Reproduce the data exactly. Omit no record.

Data -
____________________

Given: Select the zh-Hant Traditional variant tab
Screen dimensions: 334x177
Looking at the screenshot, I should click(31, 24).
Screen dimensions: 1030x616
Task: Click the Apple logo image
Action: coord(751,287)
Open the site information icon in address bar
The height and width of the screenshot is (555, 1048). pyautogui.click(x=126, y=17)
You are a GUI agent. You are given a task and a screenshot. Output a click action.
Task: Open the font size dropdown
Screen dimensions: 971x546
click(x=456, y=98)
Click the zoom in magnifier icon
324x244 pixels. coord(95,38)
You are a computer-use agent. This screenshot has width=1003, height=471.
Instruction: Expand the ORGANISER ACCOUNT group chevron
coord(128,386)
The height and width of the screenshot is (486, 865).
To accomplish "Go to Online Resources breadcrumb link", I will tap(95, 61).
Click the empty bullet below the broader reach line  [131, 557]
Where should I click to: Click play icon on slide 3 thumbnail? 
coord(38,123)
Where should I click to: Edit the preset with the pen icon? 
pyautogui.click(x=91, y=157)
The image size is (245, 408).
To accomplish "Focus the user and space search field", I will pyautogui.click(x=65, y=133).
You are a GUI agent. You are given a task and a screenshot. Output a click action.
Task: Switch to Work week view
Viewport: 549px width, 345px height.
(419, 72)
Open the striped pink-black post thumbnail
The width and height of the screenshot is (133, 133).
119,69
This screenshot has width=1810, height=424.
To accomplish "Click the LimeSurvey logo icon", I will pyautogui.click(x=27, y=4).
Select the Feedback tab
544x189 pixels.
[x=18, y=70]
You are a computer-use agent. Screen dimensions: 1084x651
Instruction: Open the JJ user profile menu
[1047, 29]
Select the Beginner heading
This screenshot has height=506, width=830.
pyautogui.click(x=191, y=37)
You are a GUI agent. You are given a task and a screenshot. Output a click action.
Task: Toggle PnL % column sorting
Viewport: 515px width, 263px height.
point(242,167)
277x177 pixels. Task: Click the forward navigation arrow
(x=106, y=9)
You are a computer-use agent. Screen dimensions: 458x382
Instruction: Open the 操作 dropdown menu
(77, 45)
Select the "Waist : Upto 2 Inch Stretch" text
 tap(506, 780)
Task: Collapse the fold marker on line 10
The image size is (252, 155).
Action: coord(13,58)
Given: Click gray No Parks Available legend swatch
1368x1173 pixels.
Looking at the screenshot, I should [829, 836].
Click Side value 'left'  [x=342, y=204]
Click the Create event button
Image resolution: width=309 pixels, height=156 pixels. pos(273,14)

____________________

Output for this exercise -
Given: Select the zh-Hant Traditional variant tab
Screen dimensions: 334x177
Looking at the screenshot, I should click(31, 24).
Screen dimensions: 1030x616
Task: Click the Apple logo image
Action: coord(751,287)
Open the site information icon in address bar
The height and width of the screenshot is (555, 1048). pyautogui.click(x=126, y=17)
You are a GUI agent. You are given a task and a screenshot. Output a click action.
Task: Open the font size dropdown
Screen dimensions: 971x546
click(x=456, y=98)
Click the zoom in magnifier icon
324x244 pixels. coord(95,38)
You are a computer-use agent. This screenshot has width=1003, height=471.
Instruction: Expand the ORGANISER ACCOUNT group chevron
coord(128,386)
The height and width of the screenshot is (486, 865).
To accomplish "Go to Online Resources breadcrumb link", I will tap(95, 61).
Click the empty bullet below the broader reach line  [131, 557]
Where should I click to: Click play icon on slide 3 thumbnail? 
coord(38,123)
Where should I click to: Edit the preset with the pen icon? 
pyautogui.click(x=91, y=157)
The image size is (245, 408).
To accomplish "Focus the user and space search field", I will pyautogui.click(x=65, y=133).
You are a GUI agent. You are given a task and a screenshot. Output a click action.
Task: Switch to Work week view
Viewport: 549px width, 345px height.
(419, 72)
Open the striped pink-black post thumbnail
The width and height of the screenshot is (133, 133).
119,69
This screenshot has width=1810, height=424.
To accomplish "Click the LimeSurvey logo icon", I will pyautogui.click(x=27, y=4).
Select the Feedback tab
544x189 pixels.
[x=18, y=70]
You are a computer-use agent. Screen dimensions: 1084x651
Instruction: Open the JJ user profile menu
[1047, 29]
Select the Beginner heading
This screenshot has height=506, width=830.
pyautogui.click(x=191, y=37)
You are a GUI agent. You are given a task and a screenshot. Output a click action.
Task: Toggle PnL % column sorting
Viewport: 515px width, 263px height.
point(242,167)
277x177 pixels. Task: Click the forward navigation arrow
(x=106, y=9)
You are a computer-use agent. Screen dimensions: 458x382
Instruction: Open the 操作 dropdown menu
(77, 45)
Select the "Waist : Upto 2 Inch Stretch" text
 tap(506, 780)
Task: Collapse the fold marker on line 10
The image size is (252, 155).
Action: coord(13,58)
Given: Click gray No Parks Available legend swatch
1368x1173 pixels.
Looking at the screenshot, I should [829, 836].
Click Side value 'left'  [x=342, y=204]
Click the Create event button
Image resolution: width=309 pixels, height=156 pixels. pos(273,14)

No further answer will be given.